Dallo studio di fattibilità reso noto, le casse di espansione prevederebbero un’escavazione del greto del fiume di 4 metri di profondità per tutta la loro superficie, ossia 550 ettari, ed innalzamento di 13.5 km di argini in cemento rivestiti di terra, a tratti alti anche 8 metri, per un totale presumibile di almeno un decennio di lavori, movimento terra ed escavazione con sollevamento di polveri, passaggio continuo di mezzi pesanti, distruzione di aeree verdi ed ecosistemi fragili. Sostanzialmente una zona naturale verrebbe trasformata in cantiere a cielo aperto per molto, molto tempo.
In realtà, dal Piano di Stralcio, sappiamo che le Grave di Ciano non risultavano il luogo più adatto all’edificazione di tale opera.
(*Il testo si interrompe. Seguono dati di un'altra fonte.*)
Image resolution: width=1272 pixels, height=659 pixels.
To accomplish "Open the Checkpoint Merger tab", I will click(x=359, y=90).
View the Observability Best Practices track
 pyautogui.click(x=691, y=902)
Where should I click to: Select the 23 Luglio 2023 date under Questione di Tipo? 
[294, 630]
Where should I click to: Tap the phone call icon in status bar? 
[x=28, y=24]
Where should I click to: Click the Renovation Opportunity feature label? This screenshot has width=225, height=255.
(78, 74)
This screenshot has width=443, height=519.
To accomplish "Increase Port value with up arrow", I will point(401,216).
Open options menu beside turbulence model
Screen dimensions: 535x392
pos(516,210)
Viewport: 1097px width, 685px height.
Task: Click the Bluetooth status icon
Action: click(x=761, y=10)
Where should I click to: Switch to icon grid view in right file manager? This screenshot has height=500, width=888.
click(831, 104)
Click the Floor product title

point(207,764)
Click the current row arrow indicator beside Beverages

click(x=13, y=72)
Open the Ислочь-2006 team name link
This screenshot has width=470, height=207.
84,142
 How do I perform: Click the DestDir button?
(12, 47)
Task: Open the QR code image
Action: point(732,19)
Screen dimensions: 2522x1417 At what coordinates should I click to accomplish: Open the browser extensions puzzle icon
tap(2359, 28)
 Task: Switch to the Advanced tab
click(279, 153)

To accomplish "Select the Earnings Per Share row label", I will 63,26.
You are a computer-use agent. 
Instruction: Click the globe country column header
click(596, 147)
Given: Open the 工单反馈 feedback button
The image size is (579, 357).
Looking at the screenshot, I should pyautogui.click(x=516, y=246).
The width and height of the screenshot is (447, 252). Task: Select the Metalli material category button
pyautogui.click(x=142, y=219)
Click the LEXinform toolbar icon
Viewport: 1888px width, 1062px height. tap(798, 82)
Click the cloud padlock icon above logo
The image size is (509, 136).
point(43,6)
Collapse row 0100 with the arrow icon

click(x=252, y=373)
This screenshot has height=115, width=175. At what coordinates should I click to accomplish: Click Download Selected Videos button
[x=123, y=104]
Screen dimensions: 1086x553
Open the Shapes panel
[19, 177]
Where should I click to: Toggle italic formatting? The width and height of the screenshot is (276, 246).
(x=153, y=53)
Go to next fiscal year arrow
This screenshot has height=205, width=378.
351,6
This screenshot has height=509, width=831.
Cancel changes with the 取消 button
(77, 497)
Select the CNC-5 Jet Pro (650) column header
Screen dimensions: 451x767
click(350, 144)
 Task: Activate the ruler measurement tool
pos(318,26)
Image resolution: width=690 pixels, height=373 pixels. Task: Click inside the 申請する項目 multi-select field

Su questo tema l’associazione Isde di Treviso, in collaborazione con la facoltà di filosofia dell’Università Ca’ Foscari di Venezia, in particolare con Pietro Daniel Omodeo, professore associato di filosofia della scienza e direttore della Cattedra Unesco, con alcuni dottorandi, con membri del Comitato in difesa delle Grave di Ciano e alcuni suoi sostenitori, ha partecipato alla stesura di un libro: “Acque contese, un glossario per le Grave di Ciano”, curato dagli stessi dottorandi in filosofia, in cui, nella prefazione del professor Omodeo, si evince chiaramente come la possibilità di estrazione di ghiaia dal greto del fiume possa rendere questi lavori colossali una fonte di reddito altrettanto immane e come tutto ciò possa viziare ed offuscare, in definitiva, la neutralità e la lucidità di una scelta così importante.
Certo, la sicurezza idraulica per la popolazione deve essere una priorità, su questo vi è concordo unanime, ma è realistico pensare che, per raggiungerla, si debba sacrificare ancora in maniera così spropositata e radicale un patrimonio naturale protetto da leggi europee, fragile e non sostituibile? Perché non sono state vagliate altre strade o perché non cercarle adesso?
In realtà le istituzioni preposte, dopo essersi negate a qualsiasi confronto con la popolazione contravvenendo al principio di Arthus, il 18 ottobre 2024 hanno nominato l’allora Segretaria Generale dell’Autorità di bacino distrettuale delle Alpi orientali, Dott.ssa Marina Colaizzi, Commissaria Straordinaria al fine di accelerare la realizzazione delle opere di difesa idraulica del fiume Piave. Da allora la Commissaria è venuta a visitare le Grave, confrontandosi con l’amministrazione locale, ma non si è ancora sbilanciata. Noi intanto rimaniamo in attesa, convinti che questa non sia l’unica via percorribile.